The jackets may be damaged from the outside by abrasion caused by engine vibration (particularly at the plug-end boots), a hot engine compartment, spilled fluids or battery acid, multiple disconnections and reconnections for other service, or even a family of nesting rodents. Run the engine in near darkness, and then look and listen. If you see little electrical arcs, or hear a snap-crack, there is high-voltage electrical leakage. Of course, running the engine at idle doesn’t exercise the ignition system very hard, so you can add something to the test by spraying the plug wire ends with clean water from a household spray bottle.
Another test: With a jumper wire, ground the metal shank of a screwdriver that has a well-insulated handle.

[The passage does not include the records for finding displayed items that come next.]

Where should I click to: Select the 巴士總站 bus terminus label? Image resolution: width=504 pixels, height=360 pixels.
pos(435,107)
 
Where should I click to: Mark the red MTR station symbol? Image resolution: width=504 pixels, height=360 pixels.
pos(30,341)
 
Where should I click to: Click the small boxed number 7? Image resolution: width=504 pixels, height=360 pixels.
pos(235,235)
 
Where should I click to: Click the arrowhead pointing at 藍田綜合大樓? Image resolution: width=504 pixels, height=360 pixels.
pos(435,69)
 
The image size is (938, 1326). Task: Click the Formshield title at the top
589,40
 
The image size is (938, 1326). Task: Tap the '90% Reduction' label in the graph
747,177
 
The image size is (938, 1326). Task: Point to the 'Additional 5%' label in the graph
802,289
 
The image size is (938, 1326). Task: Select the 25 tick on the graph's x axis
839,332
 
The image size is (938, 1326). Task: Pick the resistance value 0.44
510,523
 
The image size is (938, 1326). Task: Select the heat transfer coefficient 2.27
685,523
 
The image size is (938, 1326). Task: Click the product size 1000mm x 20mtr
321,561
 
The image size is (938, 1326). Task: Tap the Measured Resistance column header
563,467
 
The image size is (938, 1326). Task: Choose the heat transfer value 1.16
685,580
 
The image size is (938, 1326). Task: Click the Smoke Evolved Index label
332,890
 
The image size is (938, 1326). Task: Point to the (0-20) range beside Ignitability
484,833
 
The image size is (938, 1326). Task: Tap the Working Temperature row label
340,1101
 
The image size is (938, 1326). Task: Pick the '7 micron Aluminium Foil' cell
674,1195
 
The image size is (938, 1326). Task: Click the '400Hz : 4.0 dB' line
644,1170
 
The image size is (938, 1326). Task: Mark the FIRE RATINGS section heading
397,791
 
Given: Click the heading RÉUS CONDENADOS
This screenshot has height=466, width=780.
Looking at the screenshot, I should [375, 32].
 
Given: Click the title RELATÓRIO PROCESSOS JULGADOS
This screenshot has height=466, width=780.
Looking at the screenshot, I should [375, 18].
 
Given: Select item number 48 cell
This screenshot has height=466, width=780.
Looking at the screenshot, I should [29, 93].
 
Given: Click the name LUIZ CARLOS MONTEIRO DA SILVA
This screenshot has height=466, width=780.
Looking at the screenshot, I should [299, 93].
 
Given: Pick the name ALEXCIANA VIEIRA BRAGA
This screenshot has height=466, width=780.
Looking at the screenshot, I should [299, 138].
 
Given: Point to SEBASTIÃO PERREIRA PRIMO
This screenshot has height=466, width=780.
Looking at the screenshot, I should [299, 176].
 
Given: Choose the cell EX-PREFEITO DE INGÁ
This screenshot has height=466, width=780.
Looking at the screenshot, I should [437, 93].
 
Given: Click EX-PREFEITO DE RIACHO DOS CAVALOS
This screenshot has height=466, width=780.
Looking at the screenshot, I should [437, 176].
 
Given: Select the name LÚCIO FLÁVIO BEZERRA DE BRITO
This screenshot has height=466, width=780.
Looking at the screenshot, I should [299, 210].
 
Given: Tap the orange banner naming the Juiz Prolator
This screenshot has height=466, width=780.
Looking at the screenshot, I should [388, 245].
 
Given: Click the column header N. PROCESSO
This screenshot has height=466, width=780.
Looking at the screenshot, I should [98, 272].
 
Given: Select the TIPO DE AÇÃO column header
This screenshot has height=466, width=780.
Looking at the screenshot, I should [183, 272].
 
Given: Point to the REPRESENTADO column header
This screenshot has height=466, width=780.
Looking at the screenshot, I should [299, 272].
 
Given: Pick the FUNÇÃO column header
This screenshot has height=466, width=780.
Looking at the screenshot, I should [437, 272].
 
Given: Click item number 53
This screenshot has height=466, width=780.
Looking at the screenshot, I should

Then, run the tip of the screwdriver along the length of each wire and all around at the coil and plug boots. This will often produce an arc from the wire to the screwdriver. Now look at the wires under good lighting. If they are damaged by abrasion, oil-soaked, cut, burned from contact with the exhaust, or have a dried-out look with heat cracks, it definitely shouldn’t be a surprise if you see arcs in the dark under some conditions. However, if they look bad but there are no arcs, do a resistance check.
A conventional plug wire has a resistance of 10,000 to 15,000 ohms per foot of length—if it’s measurably higher, the wire probably is bad. An absolutely failed wire will have a hairline break somewhere, and the resistance will be infinity.
Step 2: Out With the Old, in With the New
Once you’ve found a bad wire, the solution should be simple: Replace the plug wires. First, you have to decide whether you want to buy from a car dealer at list price or get a quality aftermarket brand, if you have that choice. Prices for 1980s models may be under $35 for a popular make at the parts store. For a late-model V8, be prepared to pay the dealer up to $200
or more, even for a popular car.
A word of caution: You may not want “high-performance” wires, even if they fit your car (and they may be cheaper than a conventional type). Some high-performance wires are not the resistance type, and although they may do well on racing cars, they can affect the operation of underhood electronics by not containing radio waves. The actual method of removing the old wire is not always “just pull it off.”
Pulling on the wire itself is sure to cause an internal separation. Of course, if you’re replacing a bad wire, it may not matter, but if any one of the old wires is still good, it’s best to keep it as a spare. Grasp the plug wire by the boot at the plug end. If it’s in a recess or is difficult to access for some other reason, use a spark plug wire tool. There are special pliers of all sorts designed to reach in and grasp the boot.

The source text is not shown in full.